### Exercise description
From the line with "Click noamross's avatar picture" through the line with "Given: Open the Options menu", repeat the entries verbatim, both end lines included, and add nothing.

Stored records
----------------------------------------

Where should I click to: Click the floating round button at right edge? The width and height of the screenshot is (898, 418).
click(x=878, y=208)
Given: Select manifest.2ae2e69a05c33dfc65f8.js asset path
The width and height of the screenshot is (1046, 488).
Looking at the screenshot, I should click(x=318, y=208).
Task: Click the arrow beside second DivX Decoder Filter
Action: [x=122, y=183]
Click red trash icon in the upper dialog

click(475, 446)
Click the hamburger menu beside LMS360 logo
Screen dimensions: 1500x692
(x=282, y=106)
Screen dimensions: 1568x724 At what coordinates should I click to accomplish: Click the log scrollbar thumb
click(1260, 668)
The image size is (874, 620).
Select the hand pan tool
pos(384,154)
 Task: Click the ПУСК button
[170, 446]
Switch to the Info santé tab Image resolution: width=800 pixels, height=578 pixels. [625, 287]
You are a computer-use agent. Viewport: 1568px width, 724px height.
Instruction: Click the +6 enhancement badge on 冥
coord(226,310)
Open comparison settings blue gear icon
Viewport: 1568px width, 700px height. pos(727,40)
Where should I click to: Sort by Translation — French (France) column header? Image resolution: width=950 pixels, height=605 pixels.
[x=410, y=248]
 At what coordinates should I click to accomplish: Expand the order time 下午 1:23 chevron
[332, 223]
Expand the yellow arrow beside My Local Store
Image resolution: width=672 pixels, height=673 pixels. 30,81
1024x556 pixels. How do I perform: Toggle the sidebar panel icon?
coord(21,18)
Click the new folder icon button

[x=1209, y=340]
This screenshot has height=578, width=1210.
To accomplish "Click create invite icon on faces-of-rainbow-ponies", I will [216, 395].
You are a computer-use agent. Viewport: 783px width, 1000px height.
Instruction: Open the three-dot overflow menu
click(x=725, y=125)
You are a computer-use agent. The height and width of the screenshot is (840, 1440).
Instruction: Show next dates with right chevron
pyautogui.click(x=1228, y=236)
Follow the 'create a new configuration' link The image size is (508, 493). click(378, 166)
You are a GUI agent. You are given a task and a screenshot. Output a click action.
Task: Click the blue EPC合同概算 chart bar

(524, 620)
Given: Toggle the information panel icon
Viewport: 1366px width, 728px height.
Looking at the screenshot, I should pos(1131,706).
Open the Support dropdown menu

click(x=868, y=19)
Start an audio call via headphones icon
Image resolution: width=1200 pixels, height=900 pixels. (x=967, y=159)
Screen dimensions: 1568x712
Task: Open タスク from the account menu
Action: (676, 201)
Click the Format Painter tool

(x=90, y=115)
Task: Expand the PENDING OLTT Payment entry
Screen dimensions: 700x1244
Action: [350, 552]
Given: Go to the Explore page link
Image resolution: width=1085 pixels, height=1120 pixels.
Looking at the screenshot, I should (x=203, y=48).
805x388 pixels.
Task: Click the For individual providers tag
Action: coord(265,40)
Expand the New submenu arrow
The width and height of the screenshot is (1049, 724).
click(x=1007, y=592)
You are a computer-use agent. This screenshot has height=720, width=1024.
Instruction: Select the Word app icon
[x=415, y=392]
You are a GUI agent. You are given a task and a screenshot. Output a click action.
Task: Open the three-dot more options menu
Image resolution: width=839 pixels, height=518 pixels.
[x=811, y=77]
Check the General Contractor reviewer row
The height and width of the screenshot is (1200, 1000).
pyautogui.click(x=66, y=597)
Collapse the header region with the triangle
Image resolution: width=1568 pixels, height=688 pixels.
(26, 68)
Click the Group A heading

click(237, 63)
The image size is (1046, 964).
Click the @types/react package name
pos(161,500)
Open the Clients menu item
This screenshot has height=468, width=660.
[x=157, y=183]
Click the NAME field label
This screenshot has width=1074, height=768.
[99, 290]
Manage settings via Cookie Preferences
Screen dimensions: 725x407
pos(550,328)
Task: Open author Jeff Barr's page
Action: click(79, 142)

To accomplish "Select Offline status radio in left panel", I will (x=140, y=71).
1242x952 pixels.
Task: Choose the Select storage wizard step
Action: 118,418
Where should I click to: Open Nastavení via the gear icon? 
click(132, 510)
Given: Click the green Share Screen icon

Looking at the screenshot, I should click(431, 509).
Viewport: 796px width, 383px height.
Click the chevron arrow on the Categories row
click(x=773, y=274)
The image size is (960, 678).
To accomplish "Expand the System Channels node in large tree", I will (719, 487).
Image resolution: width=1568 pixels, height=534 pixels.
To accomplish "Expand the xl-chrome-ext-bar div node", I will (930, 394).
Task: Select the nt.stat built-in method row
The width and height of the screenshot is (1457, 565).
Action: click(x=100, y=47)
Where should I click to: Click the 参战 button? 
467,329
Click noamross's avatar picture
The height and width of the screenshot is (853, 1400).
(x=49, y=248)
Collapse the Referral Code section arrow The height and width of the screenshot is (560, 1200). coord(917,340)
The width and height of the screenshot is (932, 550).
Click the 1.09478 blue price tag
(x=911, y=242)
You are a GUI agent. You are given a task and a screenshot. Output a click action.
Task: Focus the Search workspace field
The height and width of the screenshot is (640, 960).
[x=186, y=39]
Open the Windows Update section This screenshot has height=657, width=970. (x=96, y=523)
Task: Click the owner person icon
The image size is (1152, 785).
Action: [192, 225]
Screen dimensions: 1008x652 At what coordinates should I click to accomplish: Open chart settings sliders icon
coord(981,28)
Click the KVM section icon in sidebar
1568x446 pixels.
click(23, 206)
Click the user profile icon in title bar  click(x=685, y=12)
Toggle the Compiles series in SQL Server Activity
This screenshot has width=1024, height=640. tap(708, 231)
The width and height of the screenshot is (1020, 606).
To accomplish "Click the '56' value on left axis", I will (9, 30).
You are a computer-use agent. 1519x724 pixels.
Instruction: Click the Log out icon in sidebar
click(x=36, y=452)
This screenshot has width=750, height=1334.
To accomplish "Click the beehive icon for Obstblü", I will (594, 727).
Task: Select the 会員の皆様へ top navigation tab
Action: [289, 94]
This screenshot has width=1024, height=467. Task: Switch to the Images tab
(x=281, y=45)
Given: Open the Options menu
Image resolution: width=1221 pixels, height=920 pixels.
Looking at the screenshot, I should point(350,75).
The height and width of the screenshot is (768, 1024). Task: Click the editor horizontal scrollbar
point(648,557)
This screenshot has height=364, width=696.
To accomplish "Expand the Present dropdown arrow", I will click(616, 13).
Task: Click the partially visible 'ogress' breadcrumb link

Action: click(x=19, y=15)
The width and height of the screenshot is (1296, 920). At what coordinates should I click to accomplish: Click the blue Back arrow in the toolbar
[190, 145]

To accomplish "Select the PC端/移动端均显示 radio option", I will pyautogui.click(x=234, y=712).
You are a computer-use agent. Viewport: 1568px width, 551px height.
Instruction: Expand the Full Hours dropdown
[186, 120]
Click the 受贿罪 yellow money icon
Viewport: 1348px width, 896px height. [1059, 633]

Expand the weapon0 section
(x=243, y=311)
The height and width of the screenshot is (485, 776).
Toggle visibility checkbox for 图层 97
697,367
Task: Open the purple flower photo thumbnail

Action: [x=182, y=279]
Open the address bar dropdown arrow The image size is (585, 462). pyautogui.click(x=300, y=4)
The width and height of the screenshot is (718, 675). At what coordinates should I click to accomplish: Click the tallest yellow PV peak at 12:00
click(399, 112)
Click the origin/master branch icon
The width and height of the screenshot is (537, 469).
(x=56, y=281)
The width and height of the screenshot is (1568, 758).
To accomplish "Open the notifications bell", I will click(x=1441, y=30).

----------------------------------------

### Answer to this exercise
Click noamross's avatar picture
The height and width of the screenshot is (853, 1400).
(x=49, y=248)
Collapse the Referral Code section arrow The height and width of the screenshot is (560, 1200). coord(917,340)
The width and height of the screenshot is (932, 550).
Click the 1.09478 blue price tag
(x=911, y=242)
You are a GUI agent. You are given a task and a screenshot. Output a click action.
Task: Focus the Search workspace field
The height and width of the screenshot is (640, 960).
[x=186, y=39]
Open the Windows Update section This screenshot has height=657, width=970. (x=96, y=523)
Task: Click the owner person icon
The image size is (1152, 785).
Action: [192, 225]
Screen dimensions: 1008x652 At what coordinates should I click to accomplish: Open chart settings sliders icon
coord(981,28)
Click the KVM section icon in sidebar
1568x446 pixels.
click(23, 206)
Click the user profile icon in title bar  click(x=685, y=12)
Toggle the Compiles series in SQL Server Activity
This screenshot has width=1024, height=640. tap(708, 231)
The width and height of the screenshot is (1020, 606).
To accomplish "Click the '56' value on left axis", I will (9, 30).
You are a computer-use agent. 1519x724 pixels.
Instruction: Click the Log out icon in sidebar
click(x=36, y=452)
This screenshot has width=750, height=1334.
To accomplish "Click the beehive icon for Obstblü", I will (594, 727).
Task: Select the 会員の皆様へ top navigation tab
Action: [289, 94]
This screenshot has width=1024, height=467. Task: Switch to the Images tab
(x=281, y=45)
Given: Open the Options menu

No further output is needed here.